牧歌的な長閑すぎる、いや、オーバーオールにと神学生みたいな詰襟のある、ダボついた長袖のシャツに着せられているマディヤの姿は新鮮だ。手首の絞りが無かったら、短くなった腕の長さに負けて...
幽霊みたいに袖を垂らしてたかもしれない。
「それはそれで面白そう」
アグラのつぶやきにナシムが反応。
鋭い視線が突き刺さる。
さて、胸元に麦わら帽子を抱えた、マディヤは錬丹法という息継ぎをしている。
遠く遠く...くっそ遠くの東の端っこ。
鬼人が治めるという国で流行した魔法とは違った、修行法だが。
オドを燃やして身体強化や魔術回路を成長させるというものだ。
5人1人は覚醒するんで、まるっきりアホな事ではないらしい。
広めた鬼の名は。
役小角。
どっかの高名なる僧兵らしく、小指から気砲(おそらくは魔法・エネルギーボルトだと思われる)を放って人も兵も退けたという話。
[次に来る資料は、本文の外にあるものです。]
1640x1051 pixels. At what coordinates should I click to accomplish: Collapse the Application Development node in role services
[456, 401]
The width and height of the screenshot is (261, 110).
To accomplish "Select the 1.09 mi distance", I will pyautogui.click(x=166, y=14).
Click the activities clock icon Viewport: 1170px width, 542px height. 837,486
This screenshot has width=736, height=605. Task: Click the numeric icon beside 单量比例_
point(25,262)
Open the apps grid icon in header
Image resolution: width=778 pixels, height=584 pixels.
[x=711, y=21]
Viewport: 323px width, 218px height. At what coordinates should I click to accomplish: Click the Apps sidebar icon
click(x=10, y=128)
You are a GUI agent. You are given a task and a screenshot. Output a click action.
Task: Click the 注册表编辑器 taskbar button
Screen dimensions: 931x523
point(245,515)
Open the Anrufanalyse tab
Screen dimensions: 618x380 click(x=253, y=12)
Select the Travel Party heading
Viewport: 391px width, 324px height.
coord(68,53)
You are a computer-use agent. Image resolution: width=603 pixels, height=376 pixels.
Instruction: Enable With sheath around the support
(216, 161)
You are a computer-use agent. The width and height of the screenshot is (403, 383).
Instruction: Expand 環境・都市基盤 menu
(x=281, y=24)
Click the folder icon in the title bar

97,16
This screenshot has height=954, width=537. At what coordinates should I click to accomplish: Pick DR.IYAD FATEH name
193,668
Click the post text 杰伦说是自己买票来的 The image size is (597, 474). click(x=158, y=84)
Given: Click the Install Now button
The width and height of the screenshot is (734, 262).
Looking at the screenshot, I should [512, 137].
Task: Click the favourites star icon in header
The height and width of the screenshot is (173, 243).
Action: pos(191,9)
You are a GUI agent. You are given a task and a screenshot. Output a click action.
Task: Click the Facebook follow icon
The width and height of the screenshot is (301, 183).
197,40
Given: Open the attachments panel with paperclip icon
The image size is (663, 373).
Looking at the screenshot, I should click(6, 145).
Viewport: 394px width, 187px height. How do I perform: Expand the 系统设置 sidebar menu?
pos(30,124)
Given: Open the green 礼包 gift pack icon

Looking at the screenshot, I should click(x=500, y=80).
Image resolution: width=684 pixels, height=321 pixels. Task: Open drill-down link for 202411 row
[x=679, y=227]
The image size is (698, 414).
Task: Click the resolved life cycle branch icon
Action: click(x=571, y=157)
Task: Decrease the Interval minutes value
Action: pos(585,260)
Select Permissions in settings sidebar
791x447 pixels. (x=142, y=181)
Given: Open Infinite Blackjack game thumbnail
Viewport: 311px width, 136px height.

こういう伝承は、まるっきり大嘘だと思っても差し支えはない。
恐らくは本人が酒の勢いで喋ったクチなのだろう。
さて。
いかにも線が細くなった。
いや。
細く見えるのは手足の方。
腰やら胸やら、肉付きの良いところはぽちゃっとしてて。
「はい、見過ぎでダウト!! 死ねや、カス、怠け者!!!!!」
アグラに飛び掛かり、暗器で仕留めにかかるナシム。
「待て待て」
タップが入ってる。
「マディヤに、い、い、、、」
異変?!
「丹田に気を送り込んでたら」
うんうん。
臍の下部にあるという丹田、別名はチャクラと呼び...
オドという気を流し込んで自らのバランスを保つという訓練なんだけど。
ふたりにも、きゅぅ~って可愛らしい腹の虫が鳴いた。
「こ、これで?」
「言い訳あるか、そりゃ」
アグラの顎をかかとで蹴り上げ。
「マディヤさま、それはお腹が空いたという合図です!」
◆
天上の宮殿では年越しの大掃除が始まってた。
人々の窮状とか、各地の紛争についても普段以上にどーでもいいと思ってた。
そんな乙女神も小さな祠で足が止まる。
例の二面性の話。
祠はそんな乙女神を封印してたものだけど。
中を覗いても、御神体がどこにもない事に今更ながらに気が付いた。
「これ、百年前に天日干ししてて忘れてたヤツだ」
やっぱ、あんたかよ。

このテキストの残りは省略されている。